Uma parcela decisiva do eleitorado e, pesquisas qualitativas comprovam isso, teve uma desconfiança momentânea em relação a Dilma Roussef, que mesmo sendo apoiada pelo Presidente Lula e toda sua popularidade, ainda era desconhecida do ponto de vista do seu histórico na política e suas idéias sobre assuntos polêmicos, como por exemplo, o aborto. Não esquecendo o fato de que existiu o clima de terror plantado por Serra na reta final da campanha no primeiro turno, uma ação apócrifa não assumida oficialmente pela campanha candidato Serra, que provocou medo no eleitorado, principalmente parte dos cristãos, em relação à candidata petista.

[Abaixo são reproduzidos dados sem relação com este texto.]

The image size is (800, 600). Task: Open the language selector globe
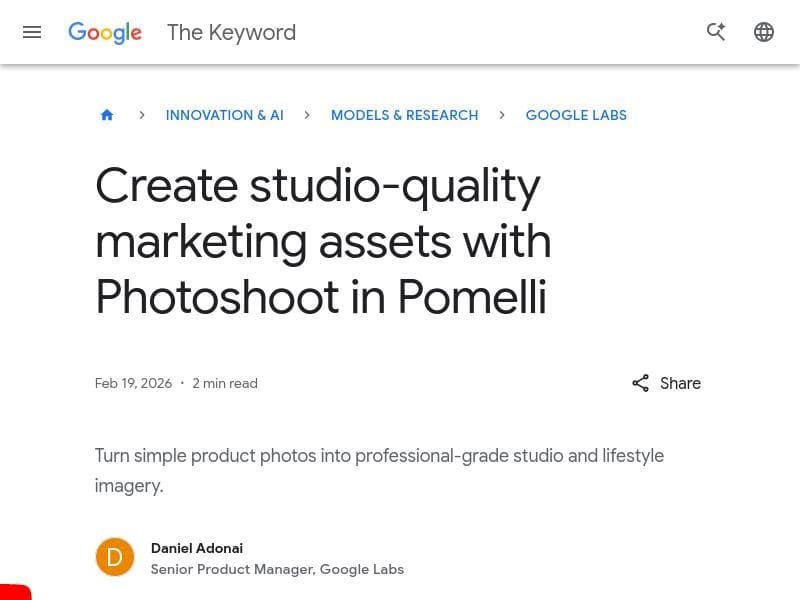tap(764, 31)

Hoje, o clima de desconfiança em relação a figura da Presidenta Dilma Roussef diminuiu muito e as pesquisa de opinião comprovam esse fato pelo grau de aprovação do seu governo pela Pesquisa CNI/IBOPE de Dezembro de 2012, que demonstra apoio de 78% dos brasileiros.

Para Marina Silva e seu partido recém lançado, o Rede, a tarefa de conquistar o apoio da opinião pública deverá ser muito mais difícil do que foi em 2010 desde que a atual conjuntura econômica e política seja mantida, além do mais é bom lembrar que muito provavelmente José Serra deverá estar fora da disputa presidencial, o que nos leva a projetar uma disputa com Aécio Neves e possivelmente o atual Governador de Pernambuco, Eduardo Campos no páreo, figuras políticas que também precisarão mostrar densidade eleitoral tanto quanto a própria Marina Silva em uma conjuntura de disputa eleitoral quase que certamente muito diferente da realidade de 2010.

No momento atual a política caminha para a dura realidade da verdade do dia a dia, restringindo cada vez mais o espaço para ilusões e falsas perspectivas. Se ainda existem aqueles que se iludem seria bom que não se esquecessem que no dia 05 Novembro do ano passado o candidato republicano Mitt Romney chegou a sonhar que dormiria presidente dos EUA para na noite do dia seguinte se defrontar com a dura realidade de que dificilmente poderia ter ganho de Barack Obama.